21. E os food trucks? (2015)
Uma lei assinada no finalzinho de 2013 regulamentou a venda de alimentos em carros, carrinhos, furgões e barracas em São Paulo e lançou um raio gourmetizador sobre a comida de rua. Com isso, não demorou para que a capital fosse dominada por uma frota de cozinhas motorizadas. Em 26 de junho de 2015, o Guia publicou seu primeiro roteiro de food trucks, com 20 negócios que bombavam na cidade, como o La Peruana e o Buzina Burgers, que depois ganharam endereços fixos. O texto dizia que a moda não parecia ser passageira –o que não se concretizou, já que boa parte dos food parks da época desapareceram anos depois.
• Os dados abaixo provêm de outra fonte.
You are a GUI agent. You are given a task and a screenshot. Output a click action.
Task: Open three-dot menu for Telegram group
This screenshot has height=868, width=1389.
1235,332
22. Carnaval de rua (2016)
Restrito por anos aos desfiles das escolas de samba no Anhembi, o Carnaval de São Paulo começou a chamar mesmo a atenção do país em meados de 2016. Foi quando o Guia publicou rotas temáticas para curtir diferentes blocos de rua, que viviam plena expansão. Com o aumento da fama e da dimensão, a farra de rua se tornou protagonista —embora esteja suspensa no momento por causa da pandemia de Covid-19.
23. Comida em casa (2020)
O delivery existe no país desde pelo menos os anos 1980, quando ainda se chamava tele-entrega. Mas foi agora, durante a pandemia, que o serviço estourou de verdade. Com as restrições impostas como medida de combate ao coronavírus, restaurantes tiveram de fechar as portas e adaptar o serviço para levar a comida até o cliente, com entregadores próprios ou associando-se a algum aplicativo. O Guia de 20 de março de 2020 testou 19 restaurantes que faziam entregas. Depois, em 17 de junho de 2021, mostrou os melhores apps de delivery disponíveis na capital.
24. Pandemia (2020-atual)
A chegada da pandemia de Covid-19 atropelou e mudou radicalmente a cultura e a gastronomia da cidade. O fechamento das casas e a pausa na programação da capital fizeram com que o Guia passasse a ser publicado junto à Ilustrada e adaptasse a sua curadoria —foi quando explodiram deliveries, lives, plataformas de streaming e tudo o que era possível fazer em casa. Também foi o momento em que a cidade se despediu de endereços tradicionais, como o Don Curro, o Pasv, a Oregon, o Ramona e tantos outros.
25. Streaming (2021)
Com o fechamento das salas de cinema por causa da pandemia, o streaming passou a absorver uma legião ainda maior de cinéfilos e começou a lançar filmes inéditos de diretores importantes, como Martin Scorsese e Pedro Almodóvar. Em março do ano passado, o Guia avaliou pela primeira vez as principais plataformas em dez categorias. Dois meses depois, estreou o seu novo roteiro, com uma curadoria do melhor que pode ser visto no streaming.